With 10:25 remaining the 3rd quarter of Game 3 of the 2021 NBA Finals, Suns center Deandre Ayton was called for his 4th foul of the game after he fouled Giannis Antetokounmpo on a layup. In a controversial decision, Suns head coach Monty Williams made the difficult decision to sub out Ayton, one of the Suns most impactful players during their unlikely run to the Finals. Ayton had 24 points and 5 rebounds when he was subbed out of the game, and by the time he was subbed back in the beginning of the 4th quarter, the Suns were down 22 points and would never get the game to back within 15 points. They ended up losing Game 3 by 20 points and would go on to 4 consecutive games, losing the series after having a 2-0 lead.

This scenario begs the question: was Monty Williams correct by pulling Ayton? This question is one of the most common in the world of basketball, and despite how often players run into foul trouble during big games, there is not a clear, definitive answer on whether or not you should pull your players.

Many people believe decisions like the one Monty made in the NBA Finals is justified because you should not risk a player like Ayton fouling out of the game early. Players are of no use to a team if they are stuck on the bench, and coaches should make sure your best players are available during the most important minutes of the game - crunch time - rather than having them get fouls in less impactful minutes and be unavailable when you really need them.

Of course, many fans disagree with this line of thinking. Fans who believe pulling your players is wrong claim that coaches are essentially fouling out their own players by guaranteeing they play fewer minutes. While most people would claim having good players is more important at the end of close games, keeping your talent in as long as possible may keep the game from every getting close in the first place. The odds they foul out are low to begin with, and even if they do, the better players have hopefully run up the score enough that you don’t even need them at the end.
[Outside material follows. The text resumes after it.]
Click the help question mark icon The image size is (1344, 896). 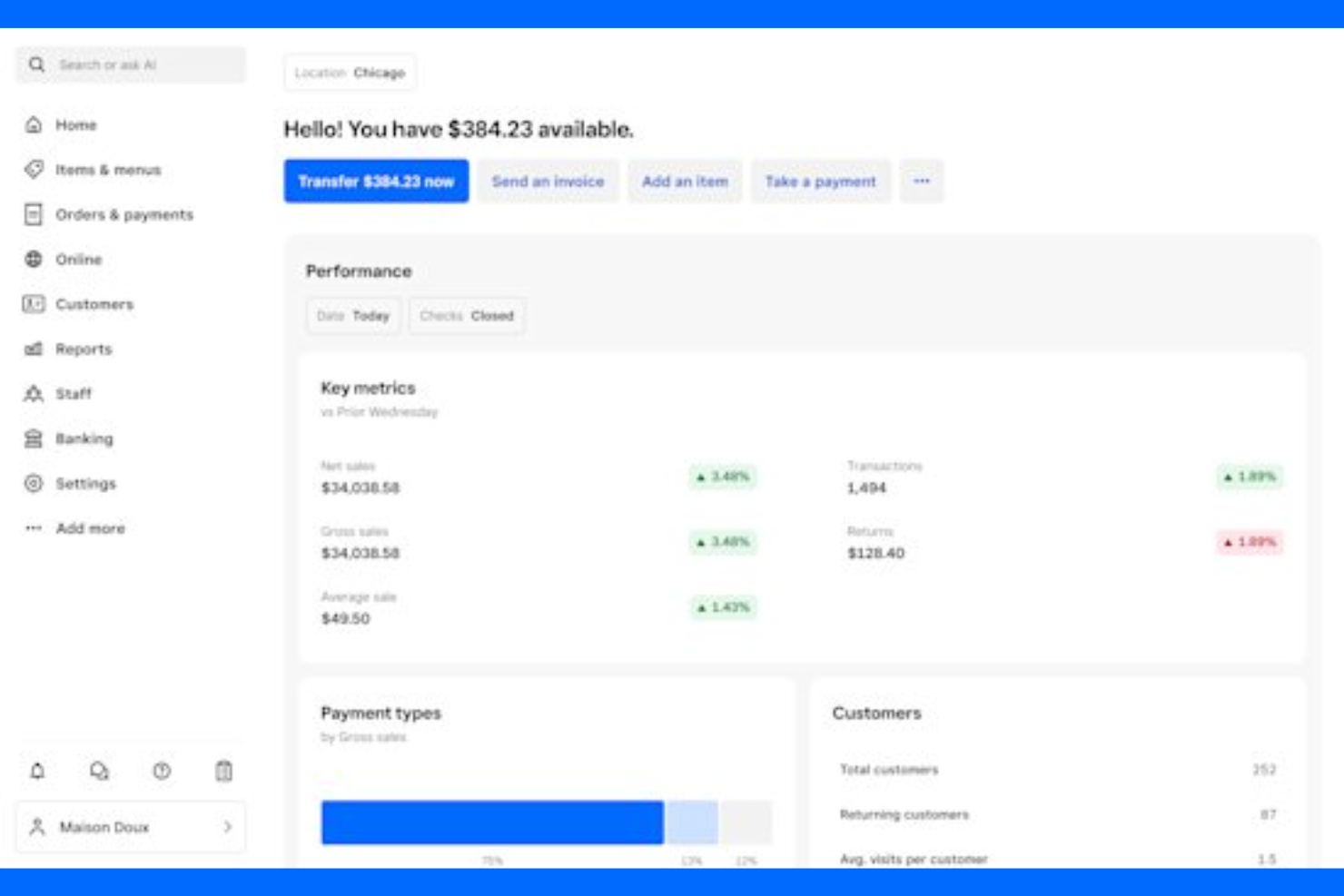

Who is correct? The question is a complicated calculus: there are simply too many factors within a basketball game like team match-ups, personnel, game plan, flow of the game so far, and many other characteristics that could influence whether or not pulling a player is smart or not. However, this doesn’t mean there isn’t some information available that could help coaches make more informed decisions about whether or not they are accomplishing the things they think they are by pulling or keeping players in.

To investigate this question, I would need to start by gathering information on how often players get fouls. Unfortunately, there are no good databases available with information just on fouls in the NBA, meaning I would need to create my own. I will include the results of my code in this report, but the code only when necessary. The full code can be viewed in the RMarkdown file.

I am next going to upload the play by play file for the 2020-2021 NBA season found on Big Data Ball. I chose to use this dataset because it is complete with the 10 players who were on the court at the time of each event, which I would use to calculate the playing time a player had between fouls, not just the game time between fouls. I also ran a loop on the dataframe to properly account for substitutions which take place at the beginning of quarters that are not listed in the play by play.

If you are reading within the RMarkdown file, I have most of these early lines of code commented out because I upload the finished raw data, complete with all of the changes I make, to save time and computing power. Given the size of the raw data data frame (506,000 observations), it takes over an hour for the computer to run all of the calculations.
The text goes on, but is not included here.